===== Input records

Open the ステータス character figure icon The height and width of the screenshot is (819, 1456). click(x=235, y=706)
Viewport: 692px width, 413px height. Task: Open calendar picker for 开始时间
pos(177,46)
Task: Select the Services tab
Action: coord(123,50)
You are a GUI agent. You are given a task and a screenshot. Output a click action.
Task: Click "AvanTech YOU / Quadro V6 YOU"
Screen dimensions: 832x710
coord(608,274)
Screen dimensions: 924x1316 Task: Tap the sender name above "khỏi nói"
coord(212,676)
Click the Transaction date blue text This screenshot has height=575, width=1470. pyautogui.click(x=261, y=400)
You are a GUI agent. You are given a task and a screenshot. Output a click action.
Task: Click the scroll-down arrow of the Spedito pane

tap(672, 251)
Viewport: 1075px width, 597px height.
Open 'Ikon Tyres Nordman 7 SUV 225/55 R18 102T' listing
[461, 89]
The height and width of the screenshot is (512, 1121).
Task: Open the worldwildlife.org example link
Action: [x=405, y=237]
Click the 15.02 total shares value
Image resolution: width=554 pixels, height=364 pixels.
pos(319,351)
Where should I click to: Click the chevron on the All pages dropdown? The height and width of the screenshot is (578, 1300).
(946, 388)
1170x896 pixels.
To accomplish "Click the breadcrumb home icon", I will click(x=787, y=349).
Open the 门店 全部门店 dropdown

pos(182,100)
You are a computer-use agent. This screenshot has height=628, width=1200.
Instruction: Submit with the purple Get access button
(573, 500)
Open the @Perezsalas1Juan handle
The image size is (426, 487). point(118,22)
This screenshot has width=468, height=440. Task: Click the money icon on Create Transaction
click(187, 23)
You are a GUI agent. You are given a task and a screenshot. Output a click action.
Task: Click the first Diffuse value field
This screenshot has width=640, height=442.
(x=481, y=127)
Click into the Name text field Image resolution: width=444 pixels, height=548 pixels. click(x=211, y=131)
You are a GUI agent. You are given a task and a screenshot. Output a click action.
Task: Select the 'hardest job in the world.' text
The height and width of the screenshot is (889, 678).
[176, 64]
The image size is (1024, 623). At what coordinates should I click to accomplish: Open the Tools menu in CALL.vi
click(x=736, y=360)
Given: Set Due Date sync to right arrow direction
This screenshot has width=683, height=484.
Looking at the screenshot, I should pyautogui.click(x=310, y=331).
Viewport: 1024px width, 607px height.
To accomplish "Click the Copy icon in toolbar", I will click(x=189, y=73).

==========

Work order:
All of the data above should be reproduced word for word.

Response to this task:
Open the ステータス character figure icon The height and width of the screenshot is (819, 1456). click(x=235, y=706)
Viewport: 692px width, 413px height. Task: Open calendar picker for 开始时间
pos(177,46)
Task: Select the Services tab
Action: coord(123,50)
You are a GUI agent. You are given a task and a screenshot. Output a click action.
Task: Click "AvanTech YOU / Quadro V6 YOU"
Screen dimensions: 832x710
coord(608,274)
Screen dimensions: 924x1316 Task: Tap the sender name above "khỏi nói"
coord(212,676)
Click the Transaction date blue text This screenshot has height=575, width=1470. pyautogui.click(x=261, y=400)
You are a GUI agent. You are given a task and a screenshot. Output a click action.
Task: Click the scroll-down arrow of the Spedito pane

tap(672, 251)
Viewport: 1075px width, 597px height.
Open 'Ikon Tyres Nordman 7 SUV 225/55 R18 102T' listing
[461, 89]
The height and width of the screenshot is (512, 1121).
Task: Open the worldwildlife.org example link
Action: [x=405, y=237]
Click the 15.02 total shares value
Image resolution: width=554 pixels, height=364 pixels.
pos(319,351)
Where should I click to: Click the chevron on the All pages dropdown? The height and width of the screenshot is (578, 1300).
(946, 388)
1170x896 pixels.
To accomplish "Click the breadcrumb home icon", I will click(x=787, y=349).
Open the 门店 全部门店 dropdown

pos(182,100)
You are a computer-use agent. This screenshot has height=628, width=1200.
Instruction: Submit with the purple Get access button
(573, 500)
Open the @Perezsalas1Juan handle
The image size is (426, 487). point(118,22)
This screenshot has width=468, height=440. Task: Click the money icon on Create Transaction
click(187, 23)
You are a GUI agent. You are given a task and a screenshot. Output a click action.
Task: Click the first Diffuse value field
This screenshot has width=640, height=442.
(x=481, y=127)
Click into the Name text field Image resolution: width=444 pixels, height=548 pixels. click(x=211, y=131)
You are a GUI agent. You are given a task and a screenshot. Output a click action.
Task: Select the 'hardest job in the world.' text
The height and width of the screenshot is (889, 678).
[176, 64]
The image size is (1024, 623). At what coordinates should I click to accomplish: Open the Tools menu in CALL.vi
click(x=736, y=360)
Given: Set Due Date sync to right arrow direction
This screenshot has width=683, height=484.
Looking at the screenshot, I should pyautogui.click(x=310, y=331).
Viewport: 1024px width, 607px height.
To accomplish "Click the Copy icon in toolbar", I will click(x=189, y=73).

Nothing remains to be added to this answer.